(Data extracted from a collection)
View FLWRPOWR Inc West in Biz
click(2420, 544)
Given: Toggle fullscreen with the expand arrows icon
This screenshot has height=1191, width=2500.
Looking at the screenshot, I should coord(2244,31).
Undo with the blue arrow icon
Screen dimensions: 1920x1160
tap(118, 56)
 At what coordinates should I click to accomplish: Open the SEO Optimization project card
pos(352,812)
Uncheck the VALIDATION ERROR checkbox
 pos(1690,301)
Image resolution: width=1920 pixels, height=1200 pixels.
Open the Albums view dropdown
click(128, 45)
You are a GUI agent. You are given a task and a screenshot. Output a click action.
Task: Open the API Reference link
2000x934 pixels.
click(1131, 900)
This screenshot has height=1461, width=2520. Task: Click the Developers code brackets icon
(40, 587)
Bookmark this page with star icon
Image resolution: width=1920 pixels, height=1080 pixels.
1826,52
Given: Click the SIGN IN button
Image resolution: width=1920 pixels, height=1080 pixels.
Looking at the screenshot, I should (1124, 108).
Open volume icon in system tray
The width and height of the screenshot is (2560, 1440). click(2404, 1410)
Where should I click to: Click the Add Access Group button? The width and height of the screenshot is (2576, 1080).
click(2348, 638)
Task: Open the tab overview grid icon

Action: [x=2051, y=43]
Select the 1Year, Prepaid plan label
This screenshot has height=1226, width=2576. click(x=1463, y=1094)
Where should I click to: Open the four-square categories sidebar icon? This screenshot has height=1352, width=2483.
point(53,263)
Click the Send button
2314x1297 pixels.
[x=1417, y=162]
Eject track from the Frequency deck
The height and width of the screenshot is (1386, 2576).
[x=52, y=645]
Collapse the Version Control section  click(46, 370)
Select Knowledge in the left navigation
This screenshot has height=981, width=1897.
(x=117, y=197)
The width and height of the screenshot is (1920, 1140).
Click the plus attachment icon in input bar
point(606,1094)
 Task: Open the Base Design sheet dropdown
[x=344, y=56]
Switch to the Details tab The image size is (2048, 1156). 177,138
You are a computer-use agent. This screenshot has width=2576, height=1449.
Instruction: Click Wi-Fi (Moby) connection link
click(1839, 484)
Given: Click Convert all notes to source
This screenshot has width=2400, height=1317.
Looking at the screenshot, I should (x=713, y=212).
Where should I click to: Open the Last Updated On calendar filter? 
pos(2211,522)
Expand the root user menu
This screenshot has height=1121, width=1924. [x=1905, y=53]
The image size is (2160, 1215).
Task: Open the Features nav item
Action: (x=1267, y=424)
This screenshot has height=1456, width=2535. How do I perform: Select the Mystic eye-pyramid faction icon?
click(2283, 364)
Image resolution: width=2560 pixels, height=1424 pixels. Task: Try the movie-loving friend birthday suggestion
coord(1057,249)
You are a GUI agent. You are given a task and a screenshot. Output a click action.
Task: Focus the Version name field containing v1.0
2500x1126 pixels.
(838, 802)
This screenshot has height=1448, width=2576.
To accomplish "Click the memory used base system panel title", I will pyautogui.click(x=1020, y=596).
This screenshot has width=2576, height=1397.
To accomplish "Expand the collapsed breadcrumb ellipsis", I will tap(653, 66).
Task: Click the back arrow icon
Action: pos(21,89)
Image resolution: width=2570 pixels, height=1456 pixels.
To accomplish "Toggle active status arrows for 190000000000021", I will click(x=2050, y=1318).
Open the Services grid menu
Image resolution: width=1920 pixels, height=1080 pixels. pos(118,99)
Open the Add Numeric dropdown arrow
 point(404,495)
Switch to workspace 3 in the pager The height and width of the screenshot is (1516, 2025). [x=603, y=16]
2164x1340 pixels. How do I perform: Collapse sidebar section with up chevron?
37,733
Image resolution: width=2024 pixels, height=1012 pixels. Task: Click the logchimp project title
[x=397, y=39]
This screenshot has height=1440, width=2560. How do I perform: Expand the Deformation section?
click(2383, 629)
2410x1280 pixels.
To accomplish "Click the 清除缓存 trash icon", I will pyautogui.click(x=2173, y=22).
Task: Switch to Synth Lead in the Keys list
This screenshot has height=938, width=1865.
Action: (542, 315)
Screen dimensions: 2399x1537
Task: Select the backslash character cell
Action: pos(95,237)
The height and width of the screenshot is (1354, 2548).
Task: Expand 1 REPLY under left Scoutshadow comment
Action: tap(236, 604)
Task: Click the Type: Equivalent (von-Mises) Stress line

*THE TASK*. Return each line among the entries that holds the word "Switch".

*RESULT OF THIS EXERCISE*.
Switch to the Details tab The image size is (2048, 1156). 177,138
Switch to workspace 3 in the pager The height and width of the screenshot is (1516, 2025). [x=603, y=16]
Task: Switch to Synth Lead in the Keys list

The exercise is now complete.